However, the company will incur employee separation benefits
charge of around $10 million in the fourth quarter of 2012. It
also expects a pre-tax charge of $30 million to $50 million
during the quarter.
Navistar recorded an adjusted loss of $86 million or $1.48 per
share in the third quarter of fiscal 2012 (ended on July 31,
2012). This was in sharp contrast to an adjusted profit of $46
million or 60 cents in the corresponding quarter of 2011. The
loss was wider than the Zacks Consensus Estimate of a loss of
$1.39 per share.
Revenues declined 6% year over year to $3.3 billion in the
quarter, surpassing the Zacks Consensus Estimate of $3 billion.
The year over year decline was due to lower revenues from the
company's Truck and Engine segments in the U.S. and Canada.

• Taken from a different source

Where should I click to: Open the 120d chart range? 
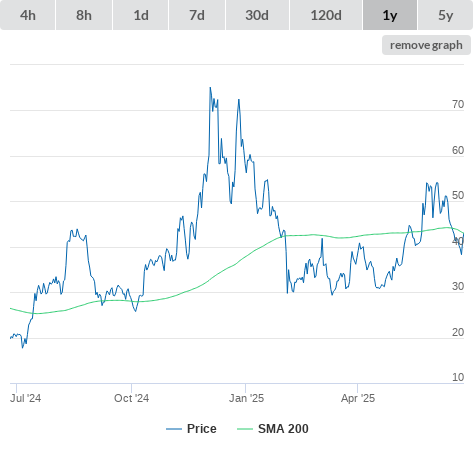[326, 15]
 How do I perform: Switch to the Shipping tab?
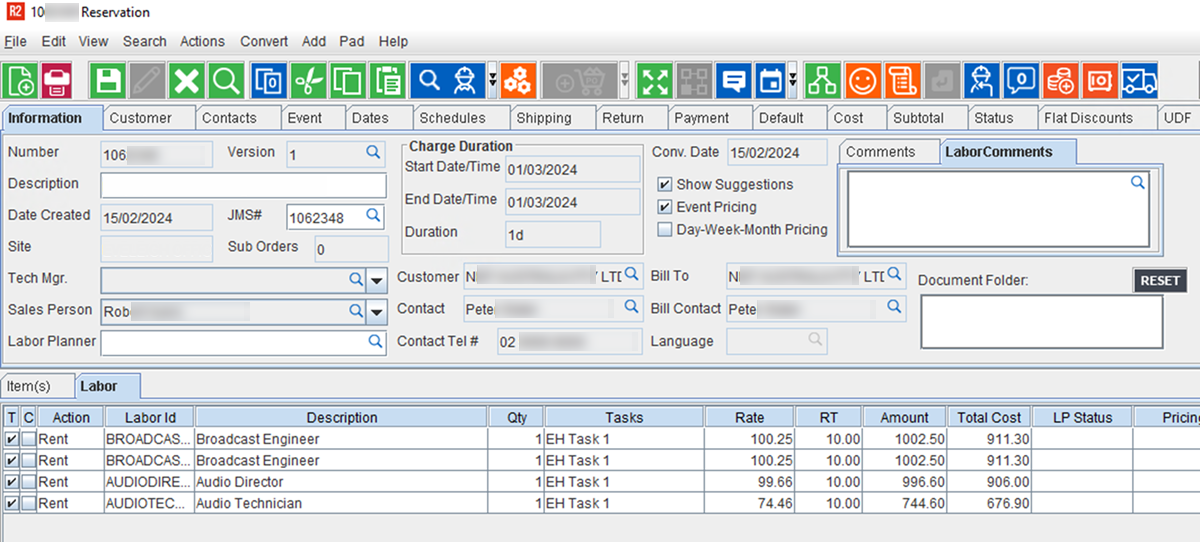pos(543,118)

Warrenville, Illinois-based Navistar manufactures and sells
commercial trucks, mid-range diesel engines, buses, military
vehicles and chassis for motor homes and step-vans. It also
provides service parts for various trucks and trailers. The
company's U.S. controlled domestic competitors include
Ford Motor Co.
Currently, Navistar retains a Zacks #3 Rank, which translates
into a short-term (1 to 3 months) Hold rating.